··· Input data

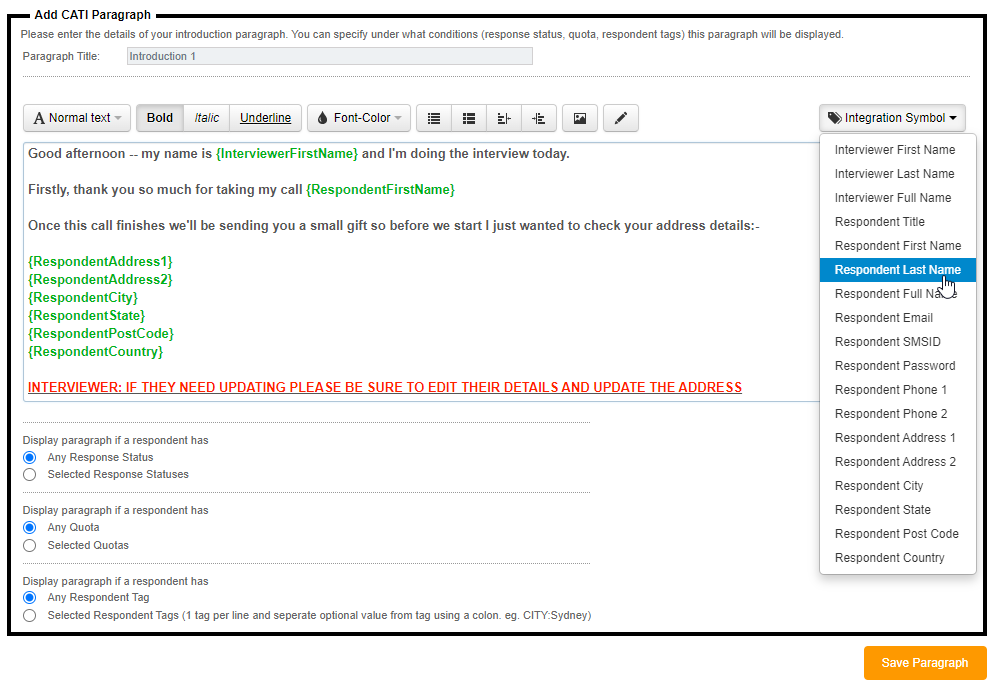
Task: Open the Normal text style dropdown
Action: tap(77, 118)
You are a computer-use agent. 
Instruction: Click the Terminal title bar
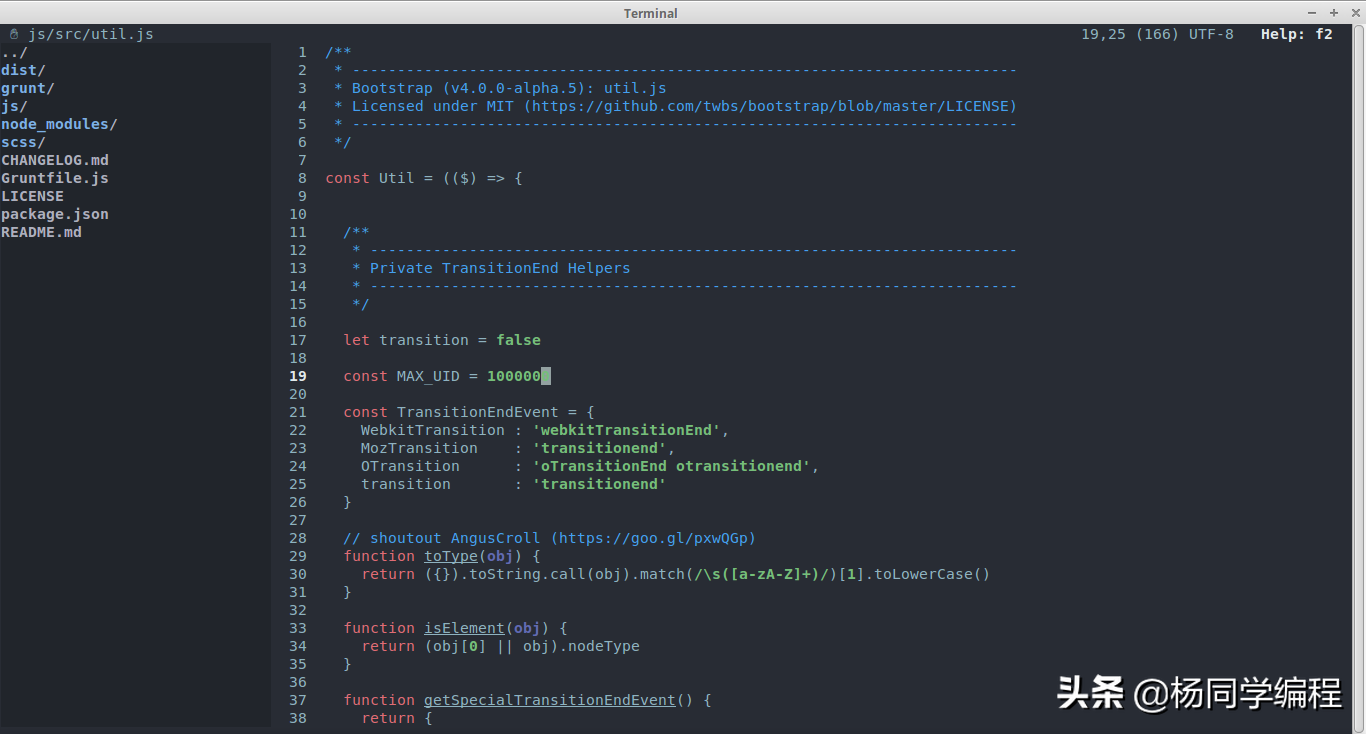650,12
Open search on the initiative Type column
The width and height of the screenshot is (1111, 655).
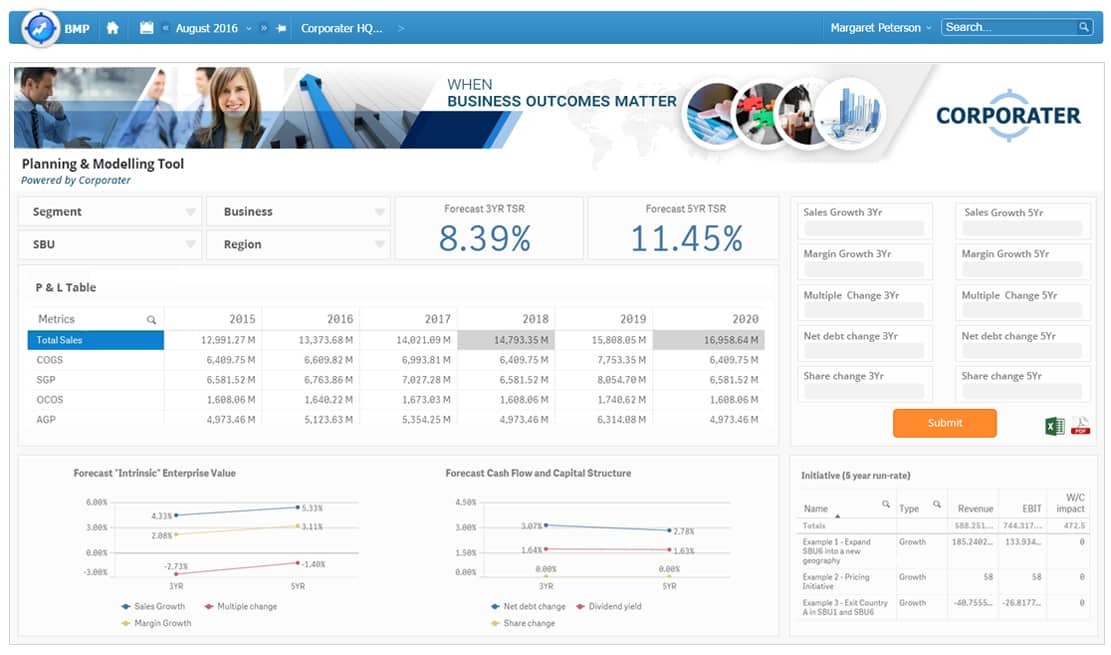937,504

······

After locating the line with "Open search on the initiative Type column" in the listing above, transcribe it and every line after it to the last, exactly, with no pictures.

__Solution to this exercise__
Open search on the initiative Type column
The width and height of the screenshot is (1111, 655).
937,504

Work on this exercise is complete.